Items listed in a dataset:
□ □ □ □

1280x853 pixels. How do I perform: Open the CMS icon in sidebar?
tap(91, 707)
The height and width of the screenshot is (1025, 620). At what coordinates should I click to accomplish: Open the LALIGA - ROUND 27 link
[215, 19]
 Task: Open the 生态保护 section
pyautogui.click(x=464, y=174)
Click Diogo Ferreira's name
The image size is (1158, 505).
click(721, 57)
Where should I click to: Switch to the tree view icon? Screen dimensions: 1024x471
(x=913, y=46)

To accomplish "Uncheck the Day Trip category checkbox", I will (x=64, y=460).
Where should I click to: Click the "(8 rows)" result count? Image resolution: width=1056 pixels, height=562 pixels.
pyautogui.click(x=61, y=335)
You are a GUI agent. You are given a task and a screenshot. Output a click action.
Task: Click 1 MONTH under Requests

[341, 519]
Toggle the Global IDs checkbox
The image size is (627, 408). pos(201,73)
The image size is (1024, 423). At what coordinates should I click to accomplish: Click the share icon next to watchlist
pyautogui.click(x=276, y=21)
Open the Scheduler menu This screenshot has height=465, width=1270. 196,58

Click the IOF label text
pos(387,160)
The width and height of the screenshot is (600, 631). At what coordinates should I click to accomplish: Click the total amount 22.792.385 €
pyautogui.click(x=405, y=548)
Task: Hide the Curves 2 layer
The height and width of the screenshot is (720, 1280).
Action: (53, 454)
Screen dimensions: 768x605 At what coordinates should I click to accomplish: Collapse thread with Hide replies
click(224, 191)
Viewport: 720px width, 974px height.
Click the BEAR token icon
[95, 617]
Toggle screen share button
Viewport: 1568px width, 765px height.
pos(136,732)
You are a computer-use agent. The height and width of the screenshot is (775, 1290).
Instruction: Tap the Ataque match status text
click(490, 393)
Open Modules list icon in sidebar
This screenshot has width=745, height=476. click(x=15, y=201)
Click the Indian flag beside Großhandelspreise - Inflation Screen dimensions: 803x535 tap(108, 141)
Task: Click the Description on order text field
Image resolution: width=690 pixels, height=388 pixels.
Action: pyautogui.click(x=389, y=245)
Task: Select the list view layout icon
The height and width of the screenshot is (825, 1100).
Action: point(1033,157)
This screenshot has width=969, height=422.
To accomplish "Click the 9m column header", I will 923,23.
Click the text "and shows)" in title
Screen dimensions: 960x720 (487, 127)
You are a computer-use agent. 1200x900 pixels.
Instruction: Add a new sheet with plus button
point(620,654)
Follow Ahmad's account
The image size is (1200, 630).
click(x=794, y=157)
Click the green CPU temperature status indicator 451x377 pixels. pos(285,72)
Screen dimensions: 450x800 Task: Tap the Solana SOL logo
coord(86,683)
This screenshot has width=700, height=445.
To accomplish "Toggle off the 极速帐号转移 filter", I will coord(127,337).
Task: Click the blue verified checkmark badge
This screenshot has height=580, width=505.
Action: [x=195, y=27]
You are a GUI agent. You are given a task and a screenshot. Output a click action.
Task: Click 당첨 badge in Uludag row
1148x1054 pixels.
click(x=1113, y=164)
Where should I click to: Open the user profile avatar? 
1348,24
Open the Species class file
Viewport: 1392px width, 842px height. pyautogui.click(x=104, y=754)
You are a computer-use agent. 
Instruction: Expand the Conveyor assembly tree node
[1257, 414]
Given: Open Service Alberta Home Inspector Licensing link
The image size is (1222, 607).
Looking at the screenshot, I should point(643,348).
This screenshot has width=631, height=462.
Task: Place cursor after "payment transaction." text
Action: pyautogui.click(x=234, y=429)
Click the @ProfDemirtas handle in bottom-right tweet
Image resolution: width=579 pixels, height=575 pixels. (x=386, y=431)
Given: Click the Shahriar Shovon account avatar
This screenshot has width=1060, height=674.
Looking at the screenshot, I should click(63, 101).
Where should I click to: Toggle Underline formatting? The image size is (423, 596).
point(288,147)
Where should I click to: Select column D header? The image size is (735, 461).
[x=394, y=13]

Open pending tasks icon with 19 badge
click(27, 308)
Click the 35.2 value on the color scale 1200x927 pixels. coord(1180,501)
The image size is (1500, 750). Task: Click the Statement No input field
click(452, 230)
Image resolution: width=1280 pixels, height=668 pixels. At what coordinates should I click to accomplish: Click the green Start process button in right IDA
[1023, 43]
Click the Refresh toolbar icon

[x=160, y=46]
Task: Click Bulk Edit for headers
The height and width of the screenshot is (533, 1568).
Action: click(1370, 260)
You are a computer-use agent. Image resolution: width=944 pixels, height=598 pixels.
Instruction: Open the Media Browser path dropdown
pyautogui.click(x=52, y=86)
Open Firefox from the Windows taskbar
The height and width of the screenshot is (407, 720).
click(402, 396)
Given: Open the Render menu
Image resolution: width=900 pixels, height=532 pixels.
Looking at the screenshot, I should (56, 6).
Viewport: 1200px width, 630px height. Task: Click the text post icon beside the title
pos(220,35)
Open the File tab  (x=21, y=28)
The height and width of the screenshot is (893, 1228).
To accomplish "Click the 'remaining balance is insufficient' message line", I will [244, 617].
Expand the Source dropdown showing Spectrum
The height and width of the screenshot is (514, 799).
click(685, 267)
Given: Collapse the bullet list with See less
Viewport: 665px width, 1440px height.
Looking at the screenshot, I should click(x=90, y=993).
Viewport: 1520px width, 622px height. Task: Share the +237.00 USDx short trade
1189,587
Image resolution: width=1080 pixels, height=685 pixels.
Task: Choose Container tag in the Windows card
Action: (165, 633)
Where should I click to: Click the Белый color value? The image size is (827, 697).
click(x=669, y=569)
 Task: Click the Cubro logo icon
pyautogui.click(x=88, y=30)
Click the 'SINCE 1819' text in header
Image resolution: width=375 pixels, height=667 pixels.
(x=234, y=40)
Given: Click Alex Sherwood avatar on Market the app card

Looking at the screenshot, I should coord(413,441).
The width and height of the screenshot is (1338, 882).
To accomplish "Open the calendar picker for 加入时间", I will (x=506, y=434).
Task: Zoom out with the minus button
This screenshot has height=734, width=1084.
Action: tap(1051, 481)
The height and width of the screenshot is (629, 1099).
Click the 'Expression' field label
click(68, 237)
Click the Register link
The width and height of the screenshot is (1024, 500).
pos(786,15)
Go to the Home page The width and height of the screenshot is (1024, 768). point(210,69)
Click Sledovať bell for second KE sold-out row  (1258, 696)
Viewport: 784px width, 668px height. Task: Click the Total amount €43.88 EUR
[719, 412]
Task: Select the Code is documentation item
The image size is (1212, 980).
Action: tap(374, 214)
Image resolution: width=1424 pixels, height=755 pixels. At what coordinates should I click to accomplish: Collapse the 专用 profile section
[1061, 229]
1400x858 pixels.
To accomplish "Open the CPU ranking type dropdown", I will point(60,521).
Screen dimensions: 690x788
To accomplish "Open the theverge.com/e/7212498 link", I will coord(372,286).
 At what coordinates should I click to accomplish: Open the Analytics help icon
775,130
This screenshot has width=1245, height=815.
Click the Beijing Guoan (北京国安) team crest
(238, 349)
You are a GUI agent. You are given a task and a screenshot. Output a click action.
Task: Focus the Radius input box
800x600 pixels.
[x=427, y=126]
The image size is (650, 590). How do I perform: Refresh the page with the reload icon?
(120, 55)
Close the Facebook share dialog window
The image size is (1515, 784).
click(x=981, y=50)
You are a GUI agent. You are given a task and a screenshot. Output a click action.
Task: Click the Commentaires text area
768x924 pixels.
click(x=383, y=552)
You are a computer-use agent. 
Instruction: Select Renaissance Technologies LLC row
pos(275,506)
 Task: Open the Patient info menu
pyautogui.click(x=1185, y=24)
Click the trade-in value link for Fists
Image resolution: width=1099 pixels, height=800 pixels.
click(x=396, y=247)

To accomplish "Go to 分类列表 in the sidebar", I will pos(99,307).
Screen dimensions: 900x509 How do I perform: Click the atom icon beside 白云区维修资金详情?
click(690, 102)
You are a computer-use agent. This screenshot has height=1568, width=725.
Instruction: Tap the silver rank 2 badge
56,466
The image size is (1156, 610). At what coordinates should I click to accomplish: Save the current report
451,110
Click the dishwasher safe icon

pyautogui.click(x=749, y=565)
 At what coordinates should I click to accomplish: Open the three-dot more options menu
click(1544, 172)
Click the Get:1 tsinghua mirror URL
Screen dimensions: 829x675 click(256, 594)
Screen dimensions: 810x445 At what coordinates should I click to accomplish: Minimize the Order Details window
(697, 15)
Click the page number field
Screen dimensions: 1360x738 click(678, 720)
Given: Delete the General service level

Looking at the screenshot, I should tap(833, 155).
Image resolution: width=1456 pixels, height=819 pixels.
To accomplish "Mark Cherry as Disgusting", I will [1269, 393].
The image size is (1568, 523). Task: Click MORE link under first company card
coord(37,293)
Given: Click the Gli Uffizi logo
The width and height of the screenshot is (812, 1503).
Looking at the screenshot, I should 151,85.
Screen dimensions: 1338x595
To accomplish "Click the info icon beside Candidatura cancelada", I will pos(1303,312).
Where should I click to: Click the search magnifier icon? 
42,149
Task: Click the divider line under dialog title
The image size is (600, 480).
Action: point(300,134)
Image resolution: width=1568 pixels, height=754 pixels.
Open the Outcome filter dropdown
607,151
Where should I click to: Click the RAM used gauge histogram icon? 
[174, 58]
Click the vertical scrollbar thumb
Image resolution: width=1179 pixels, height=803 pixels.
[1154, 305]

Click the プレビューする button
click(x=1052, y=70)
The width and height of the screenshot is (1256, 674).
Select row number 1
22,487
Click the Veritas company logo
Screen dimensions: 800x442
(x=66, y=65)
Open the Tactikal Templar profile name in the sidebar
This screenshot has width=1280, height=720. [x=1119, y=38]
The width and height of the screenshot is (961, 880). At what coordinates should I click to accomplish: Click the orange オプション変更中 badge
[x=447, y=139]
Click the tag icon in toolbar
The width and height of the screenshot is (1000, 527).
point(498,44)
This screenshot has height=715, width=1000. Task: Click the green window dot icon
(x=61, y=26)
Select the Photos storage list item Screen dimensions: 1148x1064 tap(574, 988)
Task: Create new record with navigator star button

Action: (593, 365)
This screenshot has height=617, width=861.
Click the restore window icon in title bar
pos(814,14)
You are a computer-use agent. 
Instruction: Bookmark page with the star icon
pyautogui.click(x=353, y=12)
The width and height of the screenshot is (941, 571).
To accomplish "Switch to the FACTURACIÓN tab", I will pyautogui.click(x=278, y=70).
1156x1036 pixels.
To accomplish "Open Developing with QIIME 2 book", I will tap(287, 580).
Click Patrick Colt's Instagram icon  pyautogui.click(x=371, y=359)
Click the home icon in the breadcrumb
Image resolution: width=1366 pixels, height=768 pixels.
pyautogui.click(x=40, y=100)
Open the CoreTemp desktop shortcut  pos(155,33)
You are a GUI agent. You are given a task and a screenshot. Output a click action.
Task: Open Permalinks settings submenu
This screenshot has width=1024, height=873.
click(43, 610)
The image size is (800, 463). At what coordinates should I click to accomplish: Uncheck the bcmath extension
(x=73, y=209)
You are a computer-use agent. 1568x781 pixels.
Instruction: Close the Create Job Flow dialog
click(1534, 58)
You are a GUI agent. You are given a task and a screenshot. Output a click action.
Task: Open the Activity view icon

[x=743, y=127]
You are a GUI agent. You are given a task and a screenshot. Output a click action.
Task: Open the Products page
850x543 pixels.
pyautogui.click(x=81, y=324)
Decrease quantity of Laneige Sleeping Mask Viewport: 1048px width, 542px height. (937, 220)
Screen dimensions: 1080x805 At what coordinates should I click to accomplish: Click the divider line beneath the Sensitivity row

□ □ □ □

-- Problem --
Your answer should consist of the lines above that hold the word "computer".

-- Output of the exercise --
You are a computer-use agent. The height and width of the screenshot is (775, 1290).
You are a computer-use agent. 1200x900 pixels.
You are a computer-use agent. 
You are a computer-use agent. Image resolution: width=944 pixels, height=598 pixels.
You are a computer-use agent. 
You are a computer-use agent. This screenshot has height=1568, width=725.
You are a computer-use agent. 
You are a computer-use agent. 1568x781 pixels.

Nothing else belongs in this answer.